Title: Waking Jamal (Valhalla Initiative #1)
Author: Amberly Smith
Publisher: Dreamspinner Press
Release Date: March 25, 2016
Genre(s): Military/Science Fiction
Page Count: 200
Reviewed by: Kristin
Heat Level: 3 flames out of 5
Rating: 3.5 stars out of 5
Their physical and mental survival depends on them bonding.
Jamal Zumati joins the military, determined to repay the country that fed and housed him. But during his Hamask activation, his senses go offline and he enters a berserker rage. The United States Hamrammr Program, or USHP, has only one option: put him into hibernation.
Despite his extraordinary ability to read and manipulate situations, Vargr Lt. Rum Walker has stepped on one too many brass toes, and the USHP demoted him back to teaching new candidates. Rum is one paranoid thought away from self-destruction when he is recruited for a covert mission: pull Jamal from hibernation.

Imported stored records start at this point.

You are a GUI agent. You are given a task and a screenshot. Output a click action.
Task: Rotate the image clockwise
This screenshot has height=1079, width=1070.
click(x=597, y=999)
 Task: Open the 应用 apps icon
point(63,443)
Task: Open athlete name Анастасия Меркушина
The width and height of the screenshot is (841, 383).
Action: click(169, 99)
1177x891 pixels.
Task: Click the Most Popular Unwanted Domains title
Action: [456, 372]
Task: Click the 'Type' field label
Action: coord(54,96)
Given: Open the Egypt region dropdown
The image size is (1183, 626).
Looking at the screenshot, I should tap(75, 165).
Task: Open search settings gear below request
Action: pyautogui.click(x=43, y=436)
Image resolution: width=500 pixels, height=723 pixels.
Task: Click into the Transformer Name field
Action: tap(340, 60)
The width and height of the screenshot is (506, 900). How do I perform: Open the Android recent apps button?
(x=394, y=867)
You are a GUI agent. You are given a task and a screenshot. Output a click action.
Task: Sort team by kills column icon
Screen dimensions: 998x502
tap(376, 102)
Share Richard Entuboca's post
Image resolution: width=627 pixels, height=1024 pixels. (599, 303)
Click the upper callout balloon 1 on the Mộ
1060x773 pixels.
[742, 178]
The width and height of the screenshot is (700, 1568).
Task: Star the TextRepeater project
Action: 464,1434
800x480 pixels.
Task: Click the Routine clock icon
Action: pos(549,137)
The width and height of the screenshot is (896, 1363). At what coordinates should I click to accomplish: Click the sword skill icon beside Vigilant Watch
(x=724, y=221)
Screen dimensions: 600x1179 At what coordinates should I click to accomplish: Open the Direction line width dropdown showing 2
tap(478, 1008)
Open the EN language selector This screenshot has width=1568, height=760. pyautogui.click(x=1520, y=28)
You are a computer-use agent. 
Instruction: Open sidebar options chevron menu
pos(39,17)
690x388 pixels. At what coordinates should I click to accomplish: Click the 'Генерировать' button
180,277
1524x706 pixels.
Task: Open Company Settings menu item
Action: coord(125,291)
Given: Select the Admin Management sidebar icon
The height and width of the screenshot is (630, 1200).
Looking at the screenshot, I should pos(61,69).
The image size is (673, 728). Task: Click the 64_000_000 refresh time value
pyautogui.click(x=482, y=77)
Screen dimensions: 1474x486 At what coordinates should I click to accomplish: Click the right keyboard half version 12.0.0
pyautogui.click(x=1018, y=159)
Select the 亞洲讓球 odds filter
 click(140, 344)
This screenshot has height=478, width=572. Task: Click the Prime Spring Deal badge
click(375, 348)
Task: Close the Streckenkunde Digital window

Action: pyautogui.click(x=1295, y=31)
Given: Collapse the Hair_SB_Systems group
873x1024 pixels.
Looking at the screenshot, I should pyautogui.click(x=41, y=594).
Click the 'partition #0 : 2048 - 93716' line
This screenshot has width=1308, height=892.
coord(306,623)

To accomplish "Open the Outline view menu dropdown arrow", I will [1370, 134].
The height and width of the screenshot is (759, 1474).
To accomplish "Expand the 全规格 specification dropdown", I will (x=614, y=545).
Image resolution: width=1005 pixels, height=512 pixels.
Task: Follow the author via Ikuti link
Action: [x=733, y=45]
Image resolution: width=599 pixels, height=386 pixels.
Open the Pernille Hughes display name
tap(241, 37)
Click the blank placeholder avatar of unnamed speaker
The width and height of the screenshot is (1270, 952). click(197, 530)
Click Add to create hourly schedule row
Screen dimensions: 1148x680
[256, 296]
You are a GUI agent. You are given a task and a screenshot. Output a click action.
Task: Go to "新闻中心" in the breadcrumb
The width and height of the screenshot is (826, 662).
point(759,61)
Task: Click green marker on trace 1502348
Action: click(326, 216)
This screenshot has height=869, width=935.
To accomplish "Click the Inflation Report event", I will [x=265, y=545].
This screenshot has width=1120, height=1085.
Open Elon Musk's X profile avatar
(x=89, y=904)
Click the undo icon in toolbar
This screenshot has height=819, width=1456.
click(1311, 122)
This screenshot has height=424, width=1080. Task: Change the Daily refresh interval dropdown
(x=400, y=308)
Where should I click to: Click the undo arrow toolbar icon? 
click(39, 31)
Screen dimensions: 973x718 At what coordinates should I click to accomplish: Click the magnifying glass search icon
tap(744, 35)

The problem is, no one has ever survived a berserker fury—at least not officially. If Rum is to challenge the military stereotypes, he’ll not only need to wake Jamal—he’ll need to get him to agree to be bond as a Hamra Pair, the ultimate supersoldier team.
When Jamal and Rum team up with an FBI Hamra Pair to stop the terrorist group Dios Provee, Rum thinks he’ll show Jamal their true potential lies in an equal partnership, but Jamal is convinced Rum should take the lead. Will Rum stop Jamal from going berserk again and destroying both of their futures?
I really enjoyed this because it was refreshingly different from other scifi military books I’ve read. Waking Jamal dabbled a bit with Norse mythology, not quite sliding over into the realm of paranormal shifters, with a foot in the military future, and hot soldier romance, Waking Jamal made for an engaging read.
The concept of Vargr (wolf) and Hamask (bear) paring – known as a Hamrammer team – was an interesting one. The idea that certain individuals are suited for “activation” but require a counterpart to ground them was rather cool. That this bonding process could be more than just combat soldier was a good addition, each pair would be suited to a niche, rather than pure field soldier.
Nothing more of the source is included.